Very many clubs and societies have been founded in Cornwall for a variety of purposes and activities. Some were established on a purely local basis while others were county-wide. Others were branches of national organisations.

Available at CRO

Many societies have transferred their non-current records to the Record Office for safekeeping. Other records have come as strays among deposits from other organisations and individuals. Societies listed below are purely examples to illustrate the range of material available. Catalogue references are in brackets.

Argricultural societies:

  • Cornwall Society for Encouragement of Agriculture, 1792-1821 (AD592)
  • Cornwall Association of Young Farmers' Clubs, 1948-1987 (AD879)
  • Grampound Garden Show, 1928-1979 (PC/GRM. 4/9-16)
  • Cultural Literary Institution, 1891-1982 (X751)
  • Cornwall Music Festival, 1914-1933 (X671, AD529)
  • Penzance Natural History and Antiquarain society, 1839-1903 (X755)
  • Truro Amateur Operatic and Dramatic Society, 1912-1990 (X651)
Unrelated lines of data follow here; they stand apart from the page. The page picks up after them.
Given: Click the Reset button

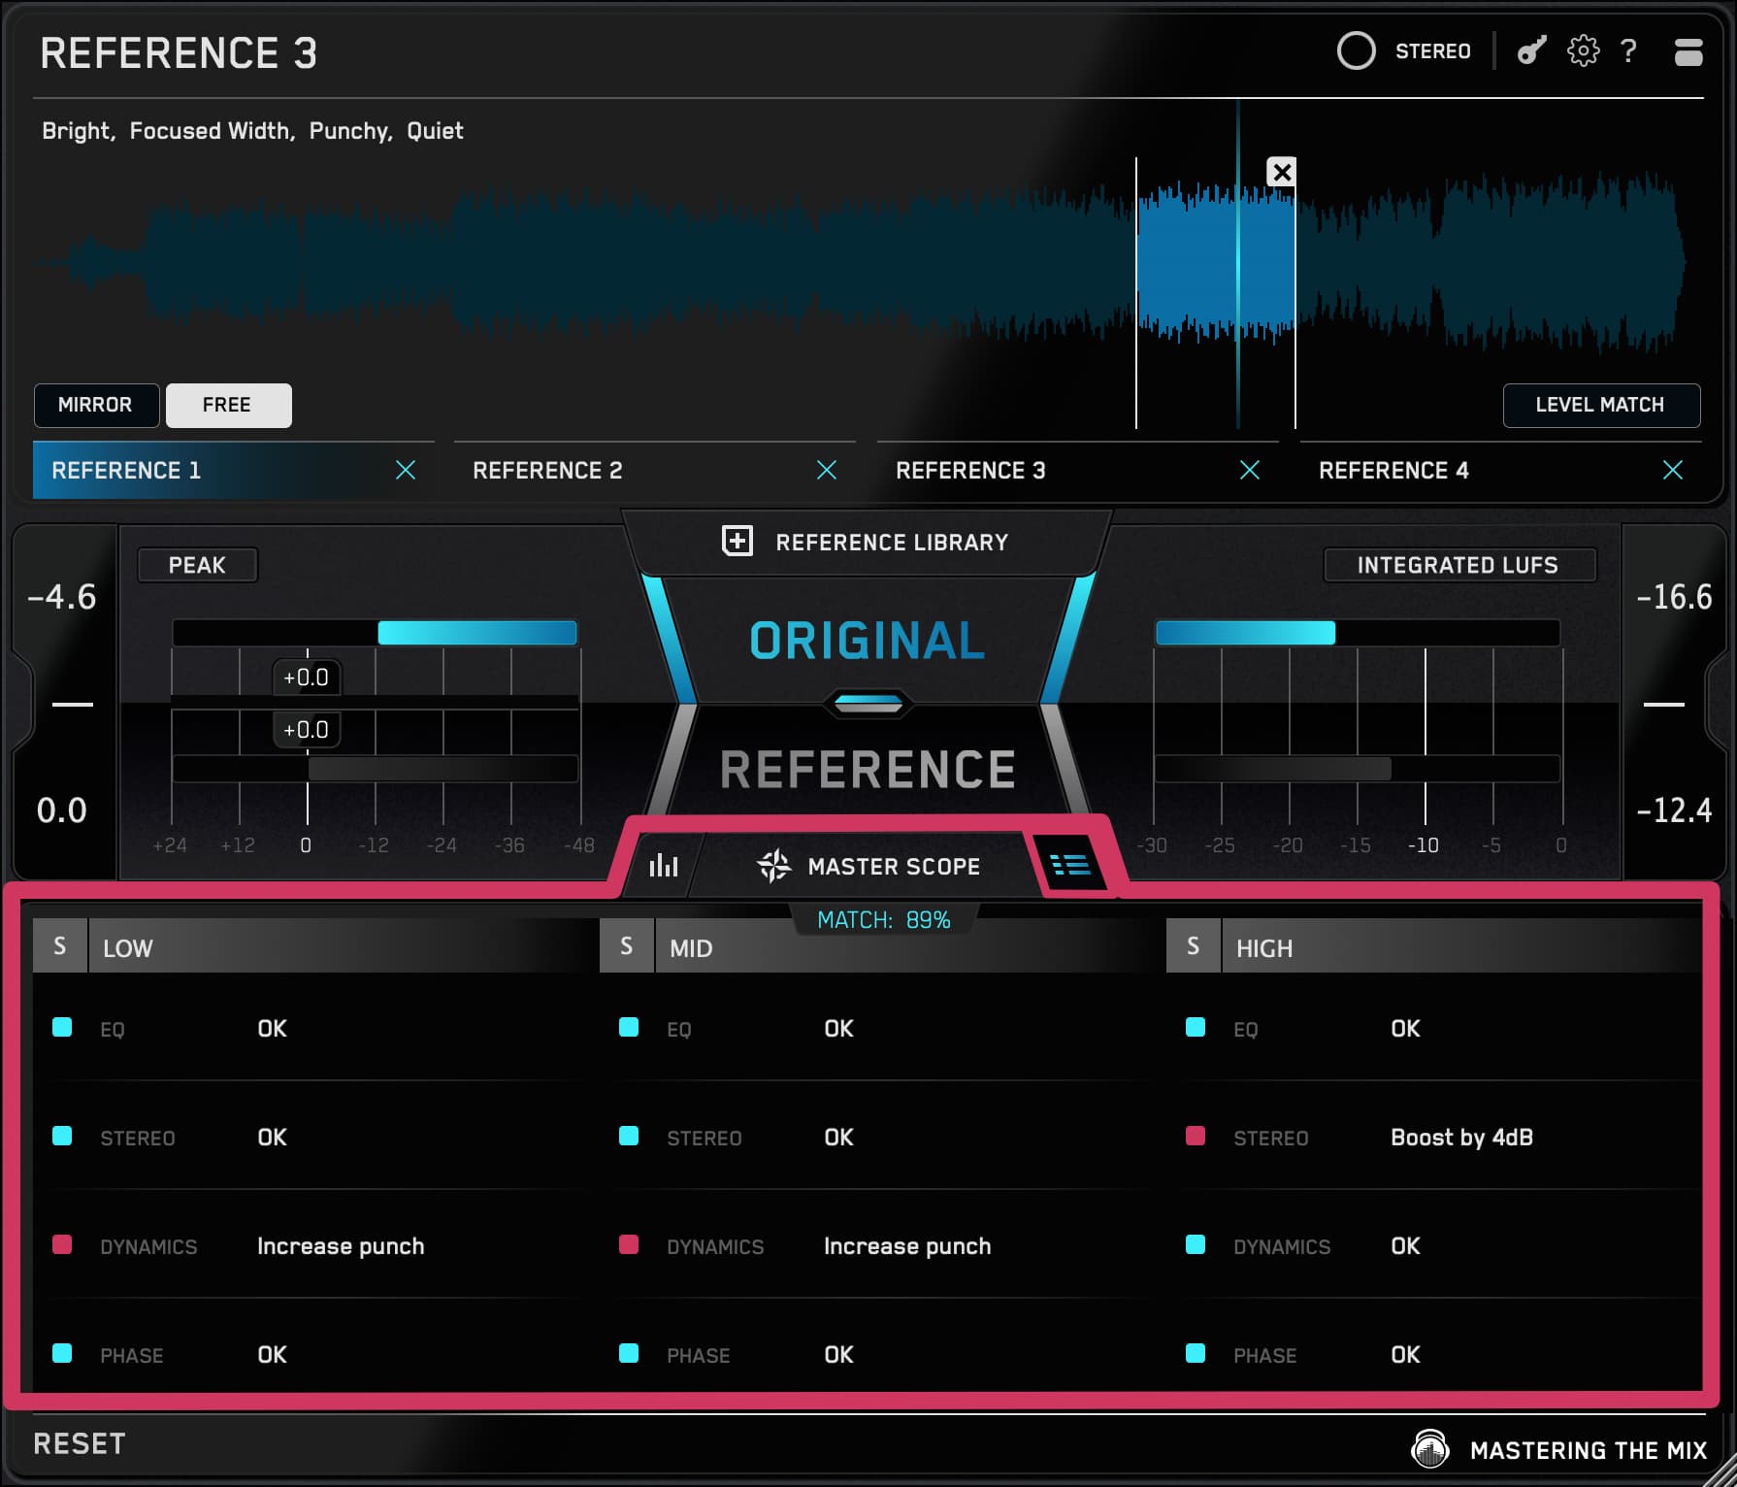Looking at the screenshot, I should click(80, 1444).
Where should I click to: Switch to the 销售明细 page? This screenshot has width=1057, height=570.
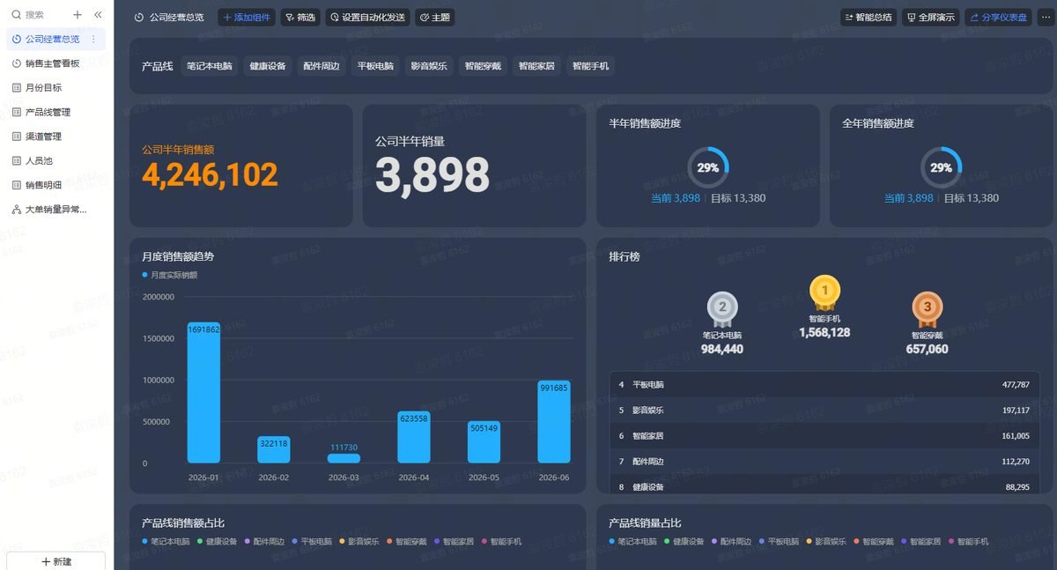pyautogui.click(x=43, y=185)
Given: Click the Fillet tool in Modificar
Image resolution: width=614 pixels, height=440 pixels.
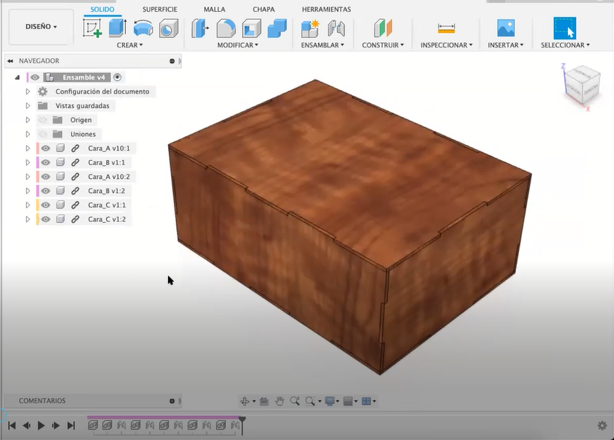Looking at the screenshot, I should coord(226,29).
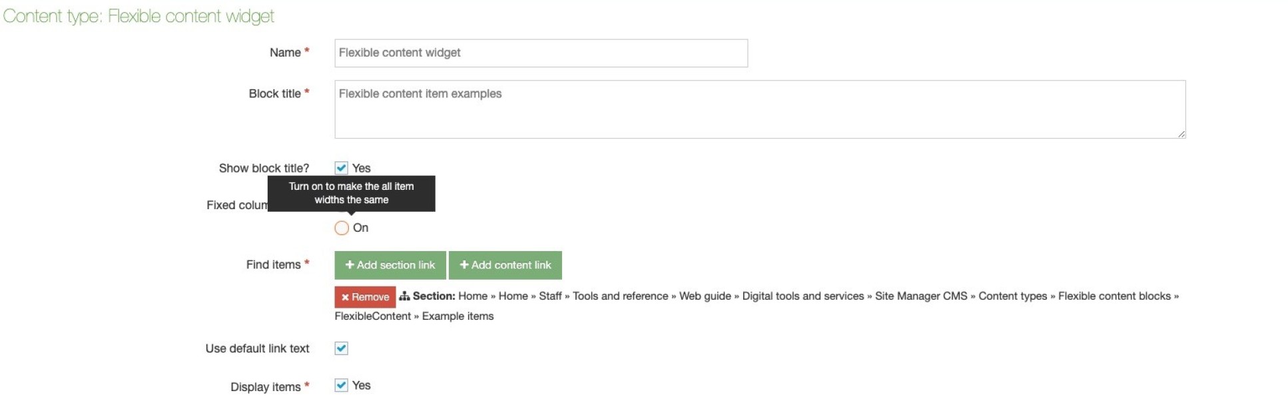Screen dimensions: 1288x417
Task: Toggle the Use default link text checkbox
Action: [x=341, y=348]
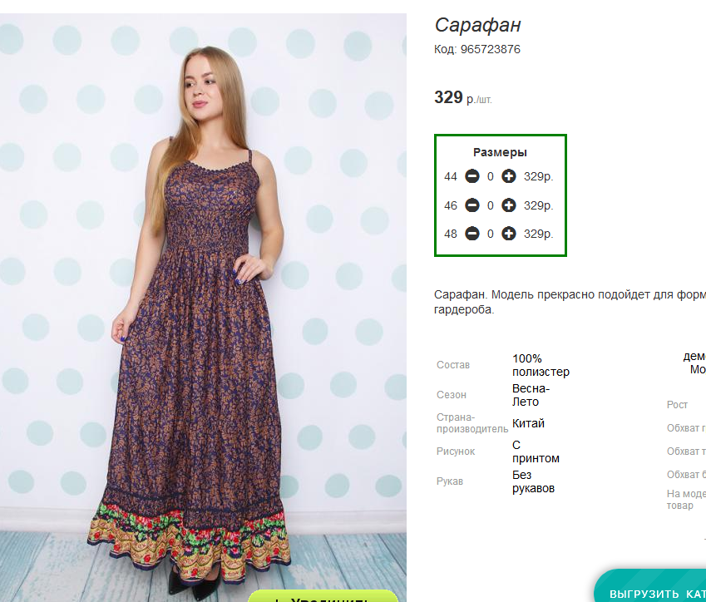Click the product description text

(x=570, y=302)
Friendly societies and trade associations:

  • Friendly Society of Operative Stone Masons, Constantine, 1881-1971 (X914)
  • Independent Order of Oddfellows:
    • Devoran, 1862-1931 (X 572)
    • Penryn, 1885-1975 (X503, X709)
    • Tregony, 1862-1980, and
    • Truro, 1845-1980 (X594)

See also The Court of Quarter Sessions records for the registration of friendly services.

Philanthropic societies:

  • Cornwall County Association for the Blind, 1872-1971 (X524)
  • Royal National Lifeboat Institution, Padstow, 1857-1988 (X809)

Political parties and pressure groups:

  • Conservative and Unionist Associations:
    • Falmouth and Camborne, 1919-1934 (X387)
    • North Cornwall, 1900-1954 (X381)
    • South East Cornwall, 1925-1960 (X385)
    • Truro, 1926-1966 (X551)
  • Cornwall Commoners Association, 1950-1965 (X658)
  • Social Democratic Party, Falmouth and Camborne, 1983-1987 (X809)
  • Redruth Total Abstinence Society, 1907-1948 (X886)

Religious societies:

  • British and Foreign Bible Society:
    • Falmouth 1822-1927 (X517)
    • Launceston, 1837- 1944 (PN733-736)
    • Redruth, 1866-1925 (AD704)
  • Federation of Catholic Priests, Truro, 1917-1930 (DY/PEN)

Social groups:

  • Cornwall University Women's Club, 1964-1986 (X749)
  • Girls' Friendly Society, Penzance and Lands End, 1917-1930 (AD831)
  • Tehidy Working Men's Club, 1913-1933 (X341, X857)

Sports clubs:

  • St Austell Cycling Club, 1893-1956 (X600)
  • St Columb Cricket Club, 1883-1949 (X887)
  • Truro Lawn Tennis Club, 1911-1960 (AD474).